LionsAd commented 4 years ago

Here is an idea (pretty rough though) for avoiding the full-sync without having to ignore everything:

Overall there are always two problems when writing remote network file systems:

The idea is to avoid FUSE calls whenever possible, by using three layers:

So a mutagen-on-demand would be really nice as you could just mount your home directory - once a file was synced once it will continue to be monitored indefinitely.

"Cache" would obviously grow over time, but that is to be expected and one could just destroy the mutagen volume and start over. (assuming docker correctly frees space of deleted volumes)

xenoscopic commented 3 years ago

Hey @LionsAd, that's sort of an interesting middle ground between osxfs/gRPC-FUSE and Mutagen. I'm not sure that the Mutagen file index (as it exists now) would be sufficient to return adequate stat() results (and it's not structurally suited to that kind of access), but one could certainly imagine that caching file metadata en masse (with a more purpose-built data structure) would accelerate certain access patterns (e.g. those that stat() but don't open(), such as Git).

@leehambley was looking at building a framework to understand what the access patterns for various tools look like and whether or not a FUSE-based filesystem could be optimized accordingly. In practice, I think part of the problem is that a lot of code (e.g. build tools) out there use interleaved stat()/open()/read()/close() system calls that sustain huge round-trip overheads to the host (regardless of any metadata caching) and it's that latency that builds up to tens or hundreds of seconds of delay for certain operations.

I do think there might be a place for some sort of predictive model that could be used heuristically to pipeline certain options in on-demand virtual filesystems (e.g. if the virtual filesystem sees 2-3 stat()/open() pairs in the same directory after returning a getdents() result, it could start pipelining open() operations for the remaining files in the directory), but one would probably need a lot of data to build such a model, and I don't think there's any guarantee that a generalized heuristic could be formulated.

leehambley commented 3 years ago

I think part of the problem is that a lot of code (e.g. build tools) out there use interleaved stat()/open()/read()/close() system calls that sustain huge round-trip overheads to the host (regardless of any metadata caching) and it's that latency that builds up to tens or hundreds of seconds of delay for certain operations.

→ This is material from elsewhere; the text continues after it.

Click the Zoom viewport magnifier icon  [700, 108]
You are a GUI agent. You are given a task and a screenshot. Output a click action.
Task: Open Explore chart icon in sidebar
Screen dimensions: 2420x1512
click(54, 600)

Indeed, naïve benchmarks show that most syscalls are under 5µ seconds on Linux Docker (it's native, native native), on Docker4Mac (osxfuse, so not the edge build, which I haven't tested yet) it's more in the order of 130ms. open and read were especially expensive, but even stat/lstat/access were 80 µsec or more, when on native, those "fast check" are more like 1..3µ sec.

In other words, osxfuse (and probably the grpcfuse, but I haven't checked it yet) is something like 25× slower for the fixed costs of accessing the filesystem.

yakobe commented 3 years ago

So... big sur brings a new urgency for our team as they enthusiastically update and discover the version of d4m with mutagen does not work 😬.

I notice there are currently 2 solutions:

What is the recommended way to get a simple setup like the integrated docker version. Should we use mutagen compose since we use docker compose? Or is it more stable to stitch together some scripts and use mutagen directly?

Thanks for all this work by the way 👍. The d4m performance and "Mac only syntaxes" is causing major headaches. 😬

xenoscopic commented 3 years ago

@yakobe I think the answer depends on how much tooling you have built on top of Docker Compose, the size of your code base, and which Compose commands you're using.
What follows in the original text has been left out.